### Listed records
──────────────────────────────

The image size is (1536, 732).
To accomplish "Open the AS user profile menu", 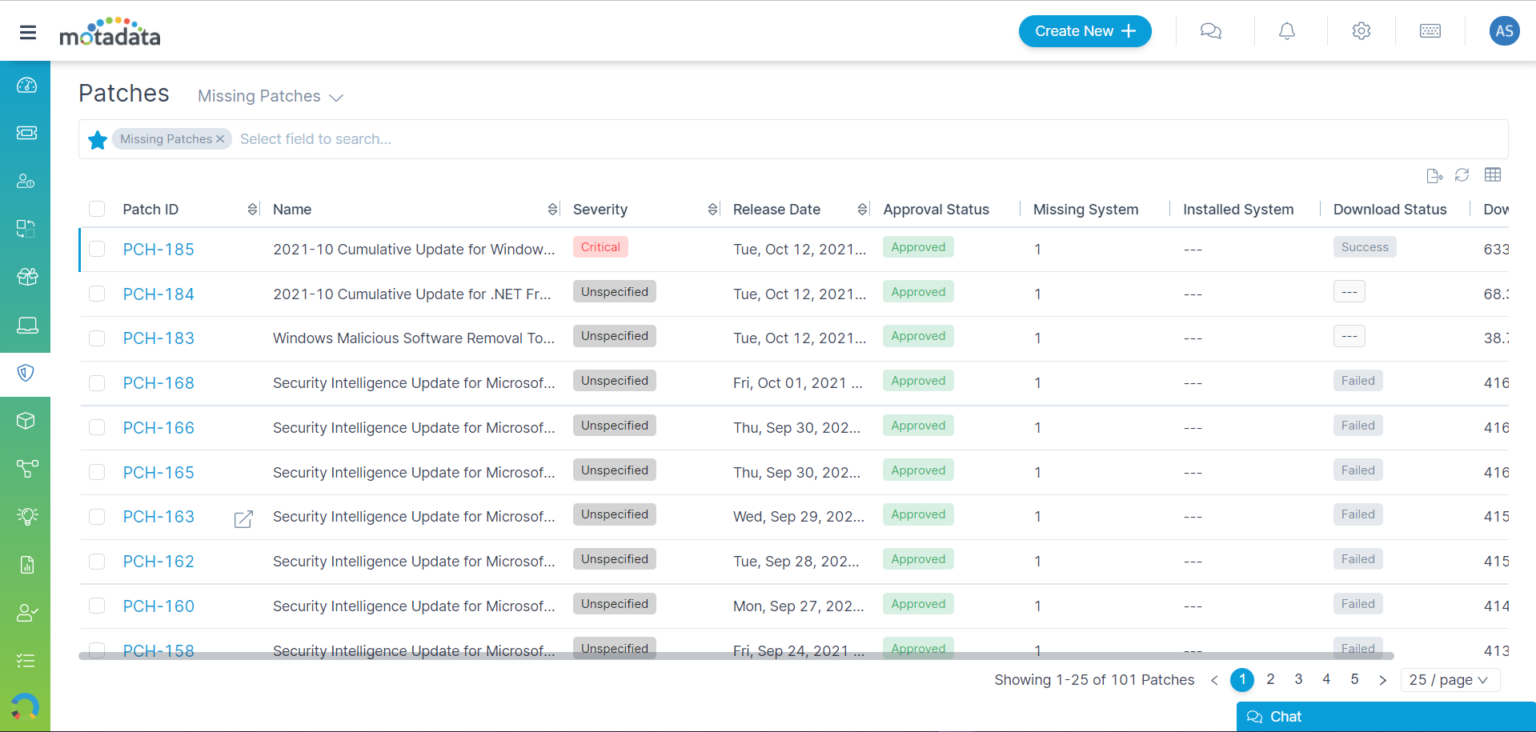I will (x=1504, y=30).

──────────────────────────────

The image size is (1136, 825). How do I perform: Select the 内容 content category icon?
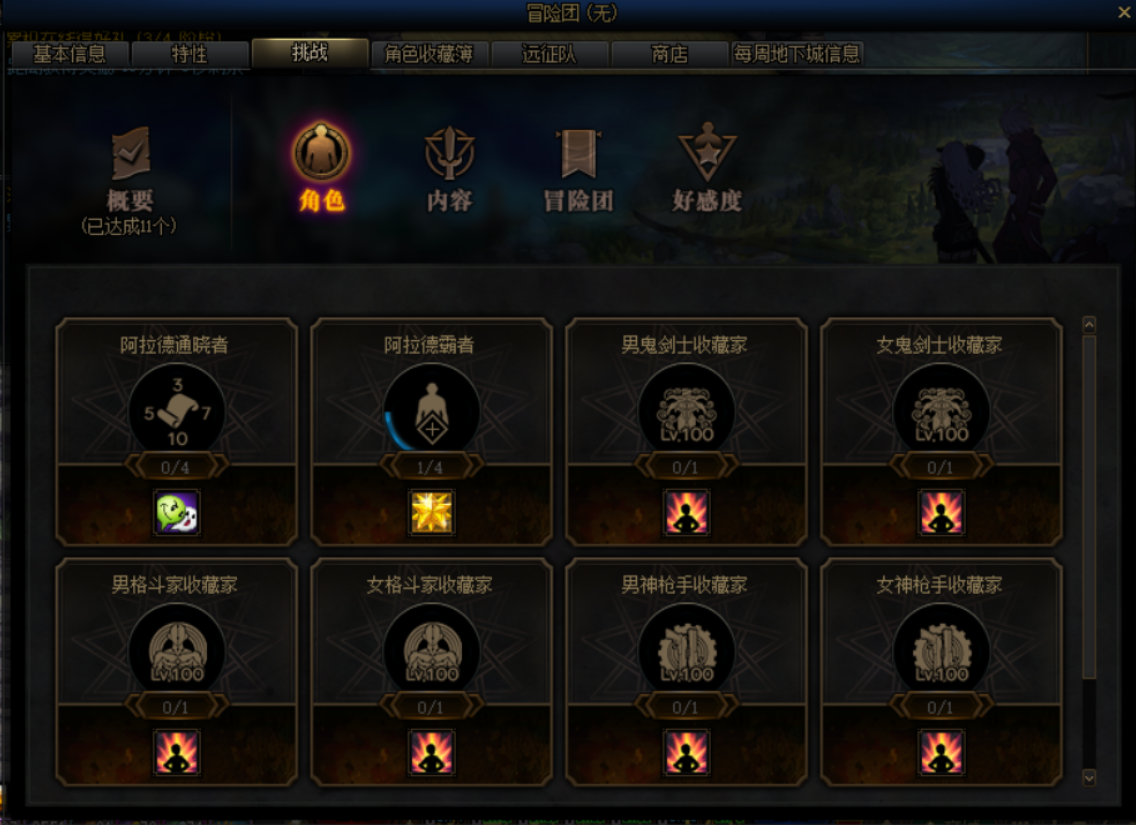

──────────────────────────────

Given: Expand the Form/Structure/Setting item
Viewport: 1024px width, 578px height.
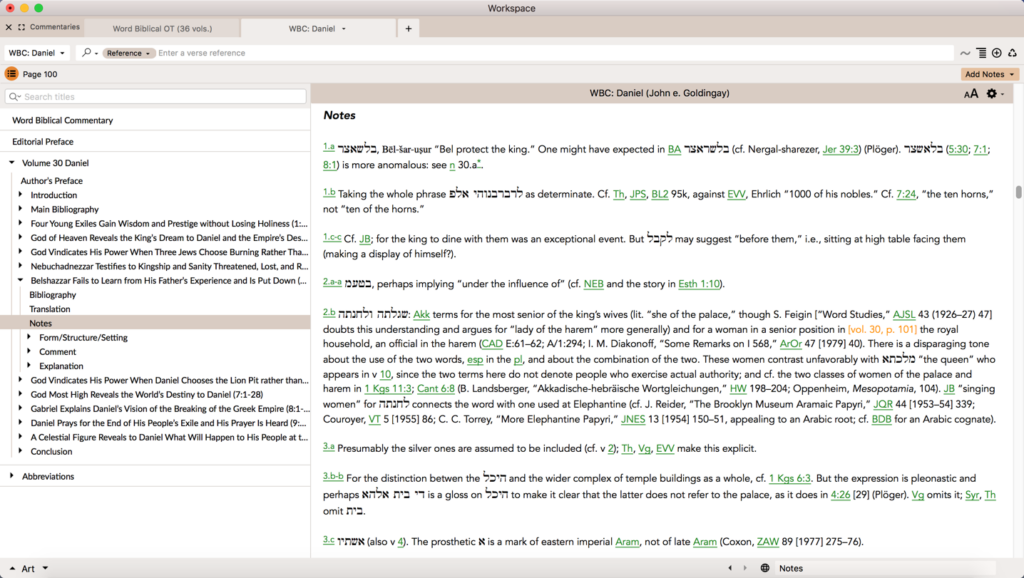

──────────────────────────────

### Your instructions
Scan the material above for the word "image", and copy each line where it appears.

### Written answer
The image size is (1536, 732).
The image size is (1136, 825). How do I perform: Select the 内容 content category icon?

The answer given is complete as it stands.